### WORK REQUEST
Copy every one of the following entries back word for word, with nothing added, removed, or changed.

### DATA EXTRACT

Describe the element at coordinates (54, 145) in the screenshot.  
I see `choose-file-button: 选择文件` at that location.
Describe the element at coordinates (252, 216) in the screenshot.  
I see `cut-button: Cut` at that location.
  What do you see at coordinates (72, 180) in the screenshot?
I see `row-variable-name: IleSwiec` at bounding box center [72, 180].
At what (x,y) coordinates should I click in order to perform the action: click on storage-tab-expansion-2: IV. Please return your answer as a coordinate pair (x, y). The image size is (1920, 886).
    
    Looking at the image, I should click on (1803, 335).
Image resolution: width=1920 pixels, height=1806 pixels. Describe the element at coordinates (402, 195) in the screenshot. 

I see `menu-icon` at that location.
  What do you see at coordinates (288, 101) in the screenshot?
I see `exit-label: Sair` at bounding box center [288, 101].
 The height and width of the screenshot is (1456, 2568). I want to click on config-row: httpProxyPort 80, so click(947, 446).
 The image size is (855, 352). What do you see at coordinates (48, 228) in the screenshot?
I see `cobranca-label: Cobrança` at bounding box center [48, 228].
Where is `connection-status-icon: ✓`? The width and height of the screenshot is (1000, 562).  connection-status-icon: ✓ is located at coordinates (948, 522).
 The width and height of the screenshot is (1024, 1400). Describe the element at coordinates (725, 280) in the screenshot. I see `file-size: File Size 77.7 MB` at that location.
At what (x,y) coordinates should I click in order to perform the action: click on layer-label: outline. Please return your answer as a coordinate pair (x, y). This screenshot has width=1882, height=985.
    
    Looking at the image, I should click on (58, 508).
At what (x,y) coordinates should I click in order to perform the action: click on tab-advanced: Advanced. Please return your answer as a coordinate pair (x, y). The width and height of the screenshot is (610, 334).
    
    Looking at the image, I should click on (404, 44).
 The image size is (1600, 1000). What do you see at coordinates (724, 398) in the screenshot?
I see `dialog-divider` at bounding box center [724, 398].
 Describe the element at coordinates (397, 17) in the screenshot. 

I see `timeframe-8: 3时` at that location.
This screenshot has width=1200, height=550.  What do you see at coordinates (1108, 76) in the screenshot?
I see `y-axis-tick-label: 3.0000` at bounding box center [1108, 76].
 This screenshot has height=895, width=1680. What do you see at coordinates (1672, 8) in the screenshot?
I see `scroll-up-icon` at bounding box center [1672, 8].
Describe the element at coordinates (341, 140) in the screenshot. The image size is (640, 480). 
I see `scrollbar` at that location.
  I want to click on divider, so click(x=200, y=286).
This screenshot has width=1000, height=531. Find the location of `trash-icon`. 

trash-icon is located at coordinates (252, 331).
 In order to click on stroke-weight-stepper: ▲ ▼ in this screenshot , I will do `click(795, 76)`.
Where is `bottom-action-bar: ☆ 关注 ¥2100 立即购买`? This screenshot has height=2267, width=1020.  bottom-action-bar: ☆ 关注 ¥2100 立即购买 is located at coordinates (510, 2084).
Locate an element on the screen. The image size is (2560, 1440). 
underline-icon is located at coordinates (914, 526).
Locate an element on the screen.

### WRITTEN REPLY
Describe the element at coordinates (54, 145) in the screenshot.  
I see `choose-file-button: 选择文件` at that location.
Describe the element at coordinates (252, 216) in the screenshot.  
I see `cut-button: Cut` at that location.
  What do you see at coordinates (72, 180) in the screenshot?
I see `row-variable-name: IleSwiec` at bounding box center [72, 180].
At what (x,y) coordinates should I click in order to perform the action: click on storage-tab-expansion-2: IV. Please return your answer as a coordinate pair (x, y). The image size is (1920, 886).
    
    Looking at the image, I should click on (1803, 335).
Image resolution: width=1920 pixels, height=1806 pixels. Describe the element at coordinates (402, 195) in the screenshot. 

I see `menu-icon` at that location.
  What do you see at coordinates (288, 101) in the screenshot?
I see `exit-label: Sair` at bounding box center [288, 101].
 The height and width of the screenshot is (1456, 2568). I want to click on config-row: httpProxyPort 80, so click(947, 446).
 The image size is (855, 352). What do you see at coordinates (48, 228) in the screenshot?
I see `cobranca-label: Cobrança` at bounding box center [48, 228].
Where is `connection-status-icon: ✓`? The width and height of the screenshot is (1000, 562).  connection-status-icon: ✓ is located at coordinates (948, 522).
 The width and height of the screenshot is (1024, 1400). Describe the element at coordinates (725, 280) in the screenshot. I see `file-size: File Size 77.7 MB` at that location.
At what (x,y) coordinates should I click in order to perform the action: click on layer-label: outline. Please return your answer as a coordinate pair (x, y). This screenshot has width=1882, height=985.
    
    Looking at the image, I should click on (58, 508).
At what (x,y) coordinates should I click in order to perform the action: click on tab-advanced: Advanced. Please return your answer as a coordinate pair (x, y). The width and height of the screenshot is (610, 334).
    
    Looking at the image, I should click on (404, 44).
 The image size is (1600, 1000). What do you see at coordinates (724, 398) in the screenshot?
I see `dialog-divider` at bounding box center [724, 398].
 Describe the element at coordinates (397, 17) in the screenshot. 

I see `timeframe-8: 3时` at that location.
This screenshot has width=1200, height=550.  What do you see at coordinates (1108, 76) in the screenshot?
I see `y-axis-tick-label: 3.0000` at bounding box center [1108, 76].
 This screenshot has height=895, width=1680. What do you see at coordinates (1672, 8) in the screenshot?
I see `scroll-up-icon` at bounding box center [1672, 8].
Describe the element at coordinates (341, 140) in the screenshot. The image size is (640, 480). 
I see `scrollbar` at that location.
  I want to click on divider, so click(x=200, y=286).
This screenshot has width=1000, height=531. Find the location of `trash-icon`. 

trash-icon is located at coordinates (252, 331).
 In order to click on stroke-weight-stepper: ▲ ▼ in this screenshot , I will do `click(795, 76)`.
Where is `bottom-action-bar: ☆ 关注 ¥2100 立即购买`? This screenshot has height=2267, width=1020.  bottom-action-bar: ☆ 关注 ¥2100 立即购买 is located at coordinates (510, 2084).
Locate an element on the screen. The image size is (2560, 1440). 
underline-icon is located at coordinates (914, 526).
Locate an element on the screen.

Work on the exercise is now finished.